I then took the output of this and used the chisq.test function in R to run a Chi-square test to see if the results are significantly different than expected. This stackexchange question goes into more detail of using the chi-square test to test die fairness: How can I test whether a die is fair?. Here are the results for a few runs:

> ?chisq.test
> unbias <- c(100150, 99658, 100319, 99342, 100418, 100113)
> bias <- c(100049, 100040, 100091, 99966, 100188, 99666 )

> chisq.test(unbias)

Chi-squared test for given probabilities

data:  unbias
X-squared = 8.6168, df = 5, p-value = 0.1254

> chisq.test(bias)

Chi-squared test for given probabilities

data:  bias
X-squared = 1.6034, df = 5, p-value = 0.9008

> unbias <- c(998630, 1001188, 998932, 1001048, 1000968, 999234 )
> bias <- c(1000071, 1000910, 999078, 1000080, 998786, 1001075   )
> chisq.test(unbias)

Chi-squared test for given probabilities

data:  unbias
X-squared = 7.051, df = 5, p-value = 0.2169

> chisq.test(bias)

Chi-squared test for given probabilities

data:  bias
X-squared = 4.319, df = 5, p-value = 0.5045

> unbias <- c(998630, 999010, 1000736, 999142, 1000631, 1001851)
> bias <- c(999803, 998651, 1000639, 1000735, 1000064,1000108)
> chisq.test(unbias)

Chi-squared test for given probabilities

data:  unbias
X-squared = 7.9592, df = 5, p-value = 0.1585

> chisq.test(bias)

Chi-squared test for given probabilities

data:  bias
X-squared = 2.8229, df = 5, p-value = 0.7273

In the three runs that I did, the p-value for both methods was always greater than typical alpha values used to test significance (0.05). This means that we wouldn't consider either of them to be biased. Interestingly, the supposedly unbiased method has consistently lower p-values, which indicates that it might actually be more biased. The caveat being that I only did 3 runs.
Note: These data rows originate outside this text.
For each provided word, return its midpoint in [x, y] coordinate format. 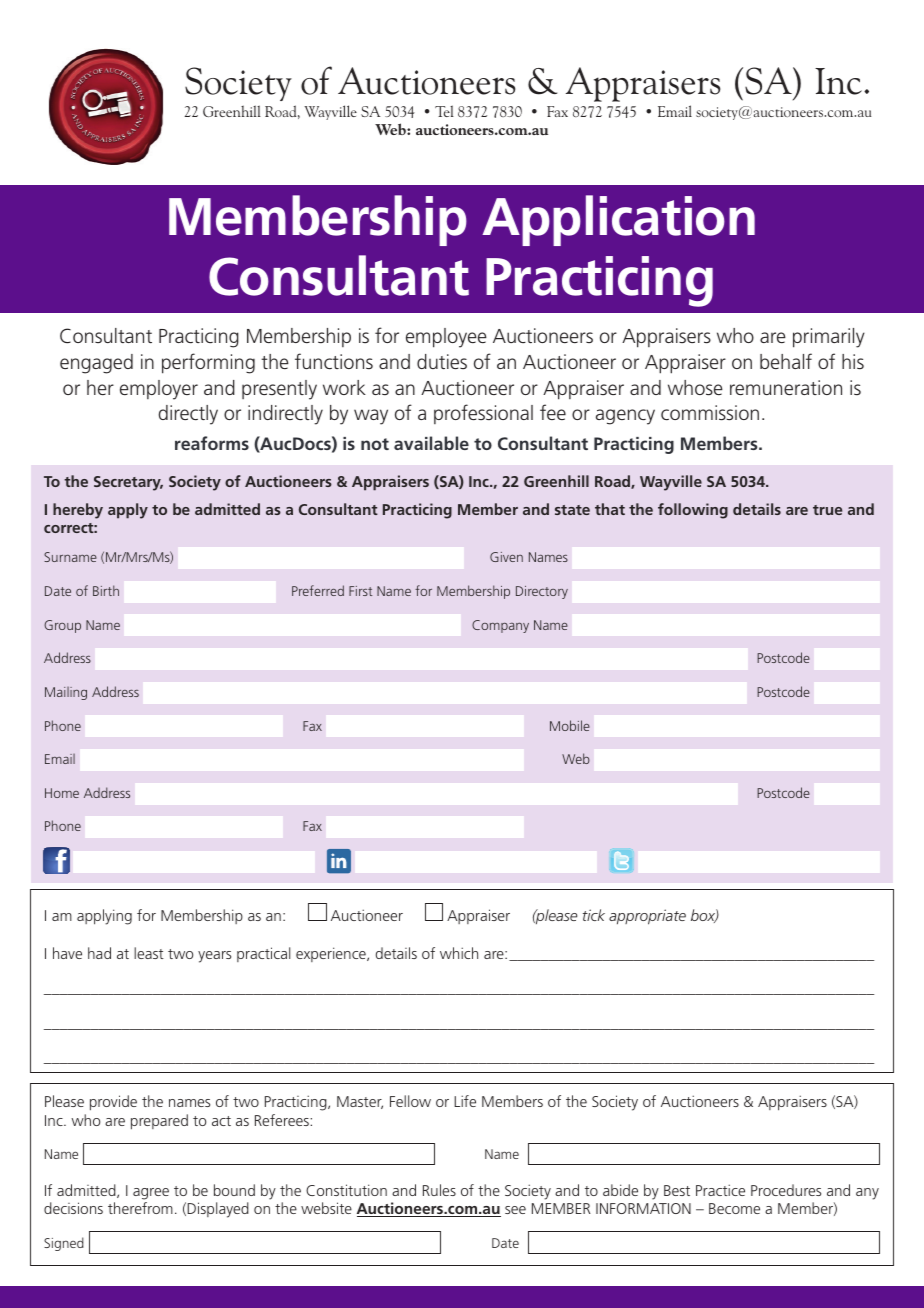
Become [734, 1208]
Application [618, 220]
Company [500, 626]
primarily [829, 338]
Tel [444, 111]
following [693, 511]
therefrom [140, 1208]
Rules [439, 1190]
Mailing [66, 693]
UPDATE: While I was writing my answer, Konrad Rudolph posted an answer that takes the same approach, but gets a very different result. I don't have the reputation to comment on his answer, so I'm going to address it here. First, the main thing is that the code he uses uses the same seed for the random number generator every time it's run. If you change the seed, you actually get a variety of results. Second, if you don't change the seed, but change the number of trials, you also get a variety of results. Try increasing or decreasing by an order of magnitude to see what I mean. Third, there is some integer truncation or rounding going on where the expected values aren't quite accurate. It probably isn't enough to make a difference, but it's there.

Basically, in summary, he just happened to get the right seed and number of trials that he might be getting a false result.